Thursday, January 28, 2010


Welcome to the inagural post of Eating Out Fresno. Rather than patting myself on the back and glad handing with empty platitudes and vague promises aimed at the future, lets get on with the blogging!

I figure for a first post we should get down to the essence of what food is. Real food. It's that one special thing that just hits the spot. Like there was an aching, empty, missing part of yourself that you didn't even know was gone. Until, that is...when you look down at an empty plate and feel a warm torpid satisfaction spread from your brain down to your toes. Evolutionary chemical factories sending you a wonderful endorphine cookie for a meal well chosen.

Whatever that item might be at that special time, it becomes the pinnacle of haute cuisine for that person on that day. And so, I would like to share one of those special moments.

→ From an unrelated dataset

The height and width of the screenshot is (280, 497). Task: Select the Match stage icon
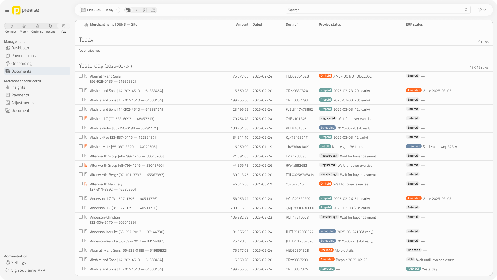pos(24,26)
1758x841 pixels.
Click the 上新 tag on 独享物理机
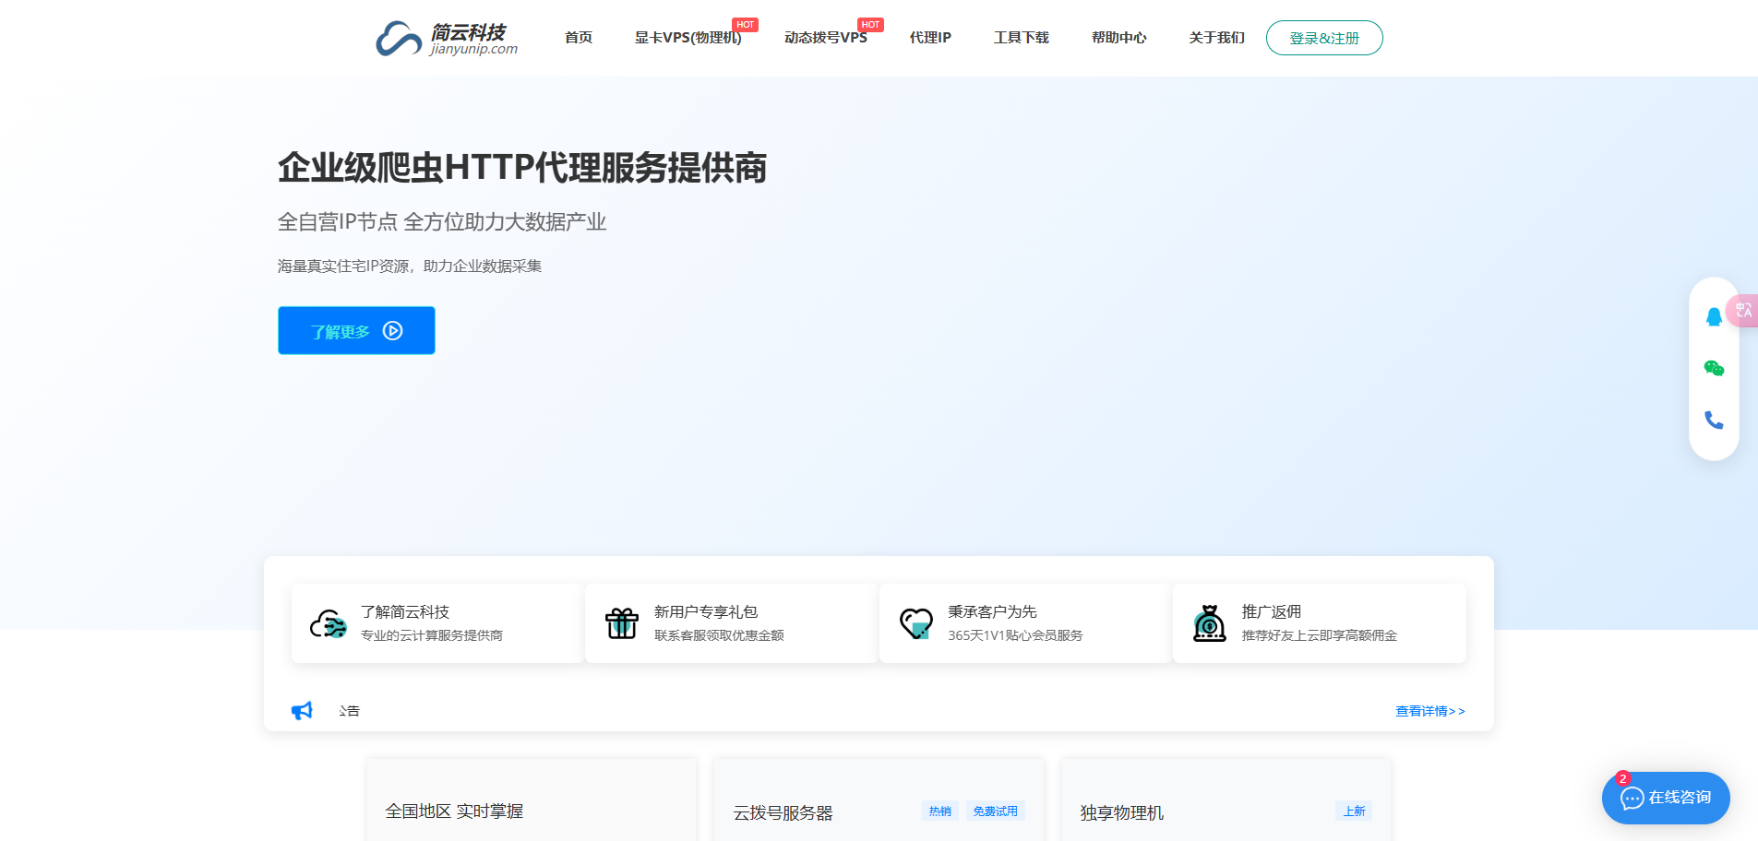tap(1354, 811)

It's 5:30 in the morning. I'm at 6,500' of elevation and 100 miles from civilization. I'm 6 hours into an 18 hour drunk and I've got the Hunger. We've got cookie and chips and sandwich fix'ins. But, HELL NO! I'm the Brillat Savarin of the Sierra! Nothing so simple as being crosseyed drunk is going to keep me from eating like a king in the wilderness.

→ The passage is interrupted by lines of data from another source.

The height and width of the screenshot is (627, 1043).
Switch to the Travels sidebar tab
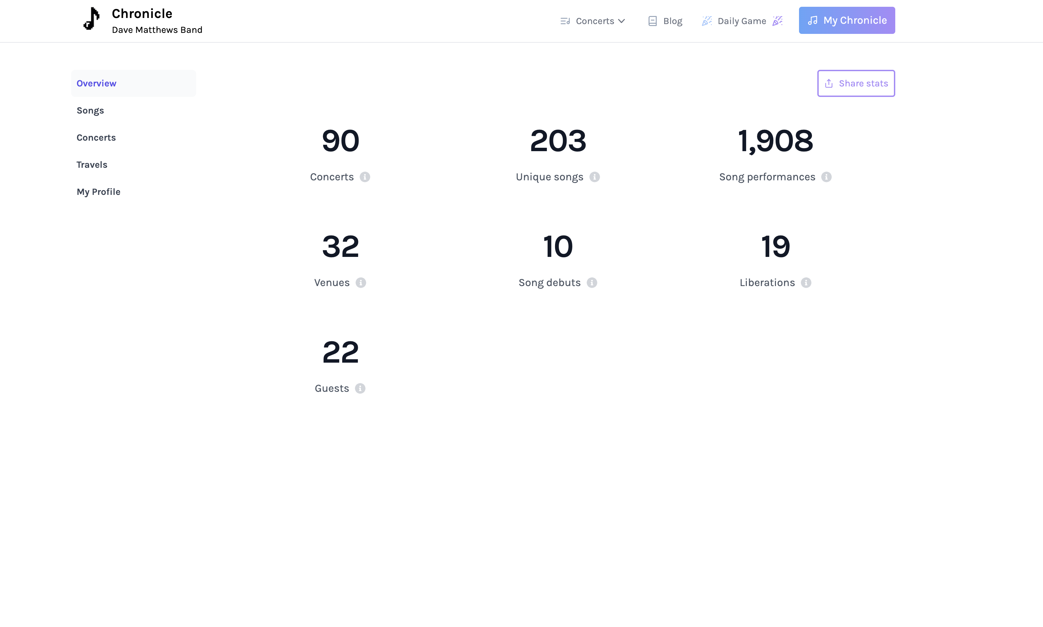tap(92, 164)
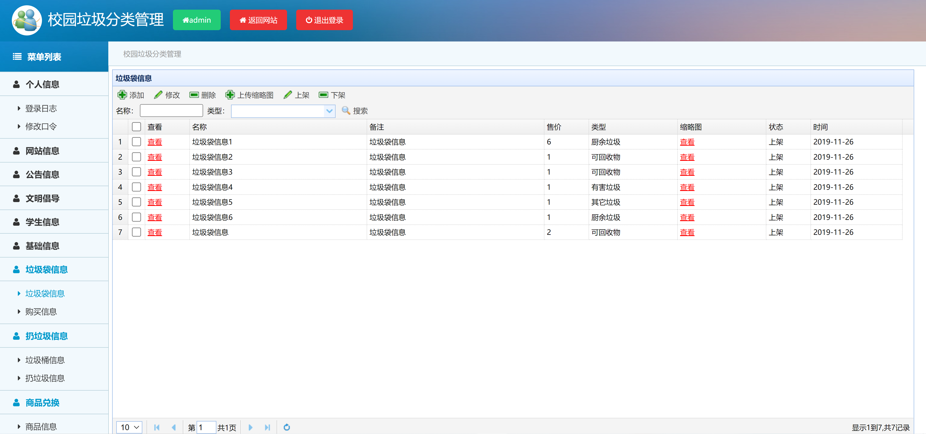Click the 上架 (put on shelf) icon
Image resolution: width=926 pixels, height=434 pixels.
click(x=288, y=94)
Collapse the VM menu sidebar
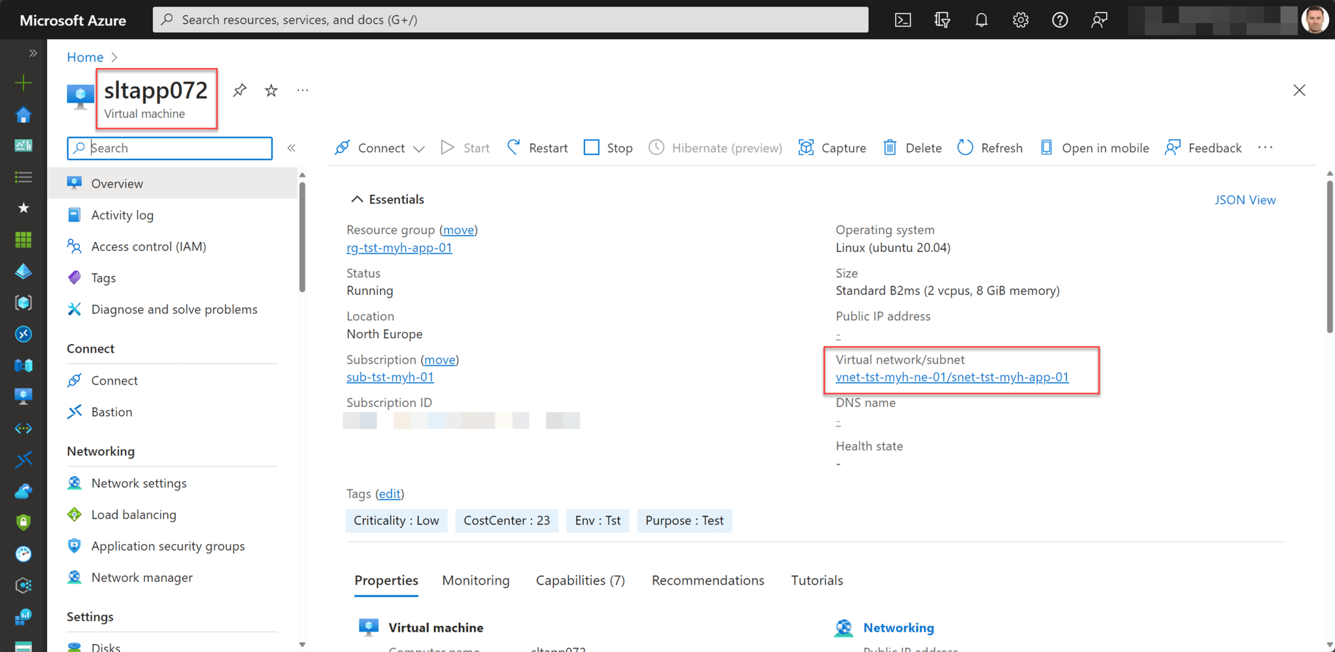1335x652 pixels. pos(292,148)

So, trying to stumble ever so quietly so as not to awaken my snoozing camp mates, I dig into the camp boxes and ice chests to ferret out the raw materials of inspiration. Bacon, potatoes and a small handful of seasonings. What more could the inebriated royal on the go desire in a meal?

Well, a normal working knife for one. The meaty grip on the knock off multi tool found lying on the camp table was neither sharp, nor particularly ergonomic. The world can be so tedious at times. But I forge ahead, hacking the bacon to fit the pan and get it to sizzling.

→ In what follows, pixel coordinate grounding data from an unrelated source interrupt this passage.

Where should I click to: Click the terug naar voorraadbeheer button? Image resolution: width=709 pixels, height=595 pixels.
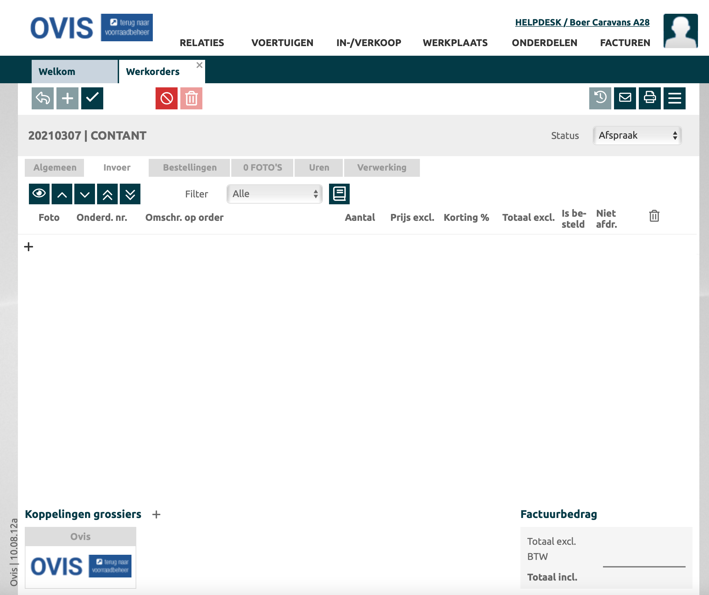click(x=127, y=28)
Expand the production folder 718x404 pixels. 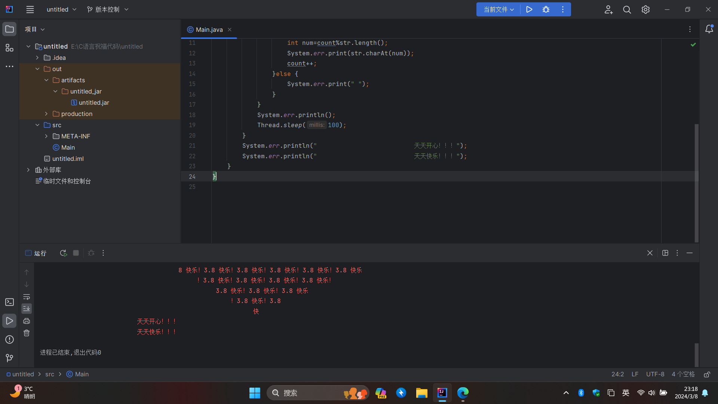click(46, 114)
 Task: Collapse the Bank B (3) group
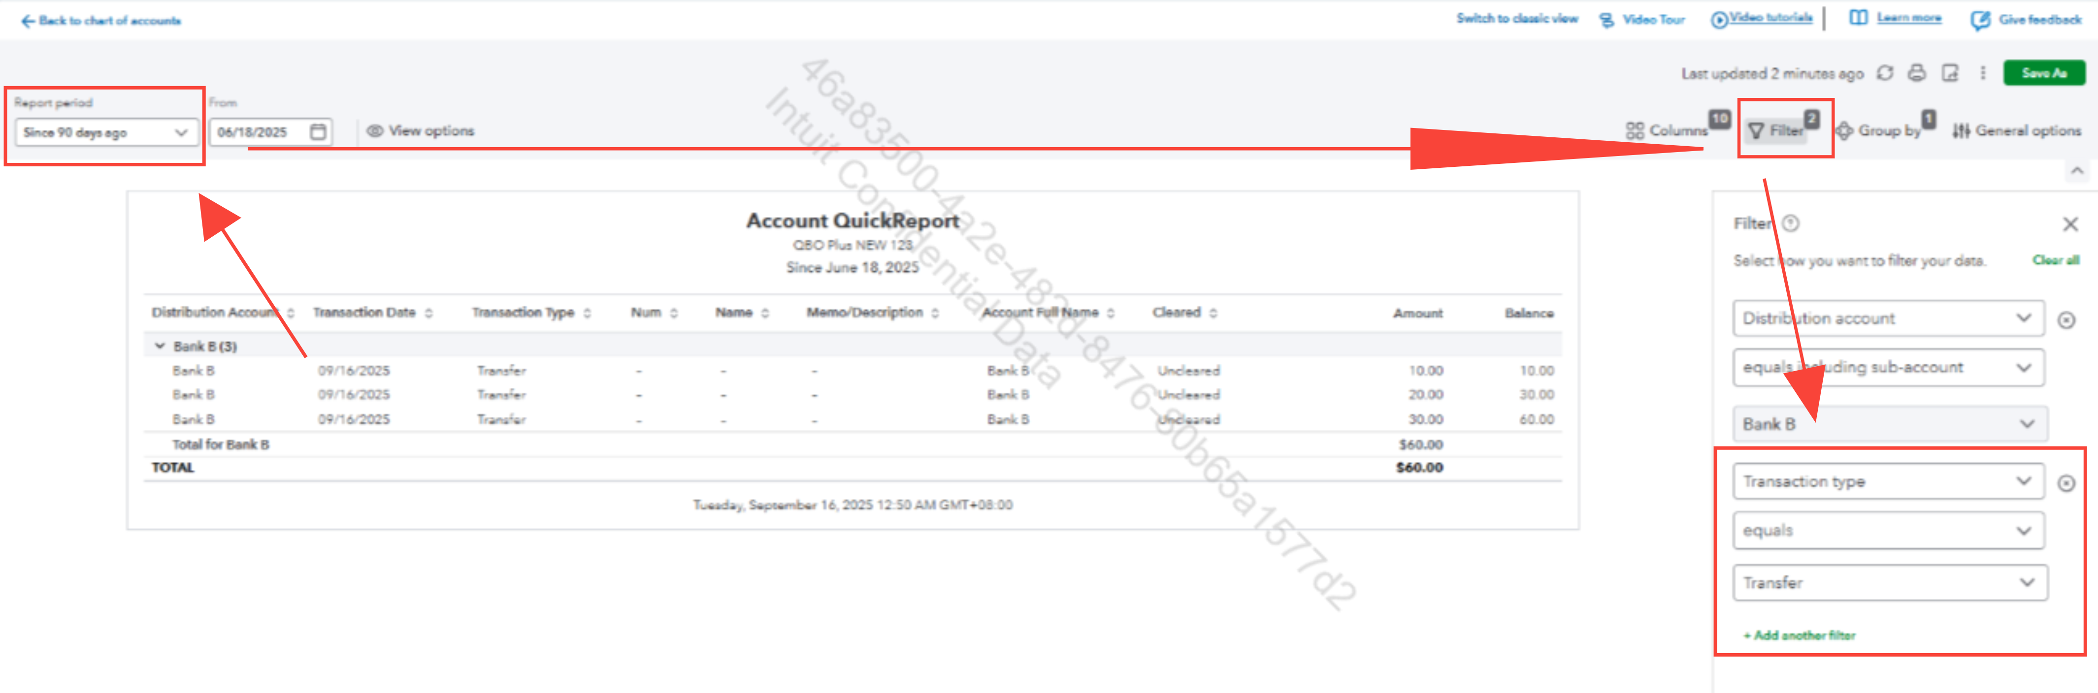point(160,346)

Once the swine is to my liking, I've got this great convenient cooking grease all hot and ready to go.
So the potatoes, cubed as if they'd been hacked at by an arthritic with rickets, hop in for a sizzle. Add a little thyme, sage, garlic salt and pepper, toss them a bit and then slap the lid on. Remember, we're fairly high up. So cooking them taters takes a bit. About 2 more beers.

And now comes the magic time. Bacon is chopped into bite sized pieces and tossed with the potatoes. And voila! Hands down the the most filling and satisfying breakfast to be had in all the kingdom. A perfect hyphen. Separating a night of carousing in natural hot springs with fur bearing hippies of many stripes while sipping away at Newcastles kept chilled by the 40 degree temperatures outside of the volcanically heated doo-doo scented waters. And a hazy afternoon involving cross dressing, drinking questionable yellow fluids and many other disturbing and unprintable antics.

And so I leave you with the last thing I remember clearly. A warm fire on a crisp morning, the warm fuzzy of the perfect meal and the pants I lost later that day.